>> Begin

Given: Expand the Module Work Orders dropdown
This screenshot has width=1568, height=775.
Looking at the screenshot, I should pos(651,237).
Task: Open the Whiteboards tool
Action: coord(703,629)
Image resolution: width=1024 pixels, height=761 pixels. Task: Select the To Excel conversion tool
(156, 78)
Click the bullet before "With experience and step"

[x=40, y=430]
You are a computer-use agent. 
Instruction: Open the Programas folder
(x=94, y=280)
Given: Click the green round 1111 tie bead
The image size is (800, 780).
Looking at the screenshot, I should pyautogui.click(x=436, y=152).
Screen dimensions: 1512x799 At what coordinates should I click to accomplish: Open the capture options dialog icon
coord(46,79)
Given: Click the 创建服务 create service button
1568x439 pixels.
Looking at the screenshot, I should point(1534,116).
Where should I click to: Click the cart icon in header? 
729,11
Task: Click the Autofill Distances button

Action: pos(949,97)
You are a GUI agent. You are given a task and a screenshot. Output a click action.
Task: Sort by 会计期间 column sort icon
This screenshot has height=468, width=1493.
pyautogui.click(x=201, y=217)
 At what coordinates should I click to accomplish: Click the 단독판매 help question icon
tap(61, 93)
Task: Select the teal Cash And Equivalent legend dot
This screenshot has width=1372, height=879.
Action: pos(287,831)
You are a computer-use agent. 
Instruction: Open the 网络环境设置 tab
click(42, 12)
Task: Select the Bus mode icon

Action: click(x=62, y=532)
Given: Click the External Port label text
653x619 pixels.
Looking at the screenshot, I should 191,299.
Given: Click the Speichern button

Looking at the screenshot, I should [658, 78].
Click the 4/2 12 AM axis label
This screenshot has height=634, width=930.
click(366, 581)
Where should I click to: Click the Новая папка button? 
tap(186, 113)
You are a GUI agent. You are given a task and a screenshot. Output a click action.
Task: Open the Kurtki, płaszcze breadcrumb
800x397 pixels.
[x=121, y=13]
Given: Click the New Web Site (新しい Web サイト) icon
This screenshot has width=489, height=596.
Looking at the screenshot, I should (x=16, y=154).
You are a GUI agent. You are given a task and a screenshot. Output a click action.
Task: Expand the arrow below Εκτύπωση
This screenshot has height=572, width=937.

>> End

§ **Directions for this task**
Copy out the rows word for word, starting with the line that contains "Where should I click to: Click the Новая" and going on through the line that contains "Looking at the screenshot, I should (x=16, y=154).".

§ **Task solution**
Where should I click to: Click the Новая папка button? 
tap(186, 113)
You are a GUI agent. You are given a task and a screenshot. Output a click action.
Task: Open the Kurtki, płaszcze breadcrumb
800x397 pixels.
[x=121, y=13]
Given: Click the New Web Site (新しい Web サイト) icon
This screenshot has width=489, height=596.
Looking at the screenshot, I should (x=16, y=154).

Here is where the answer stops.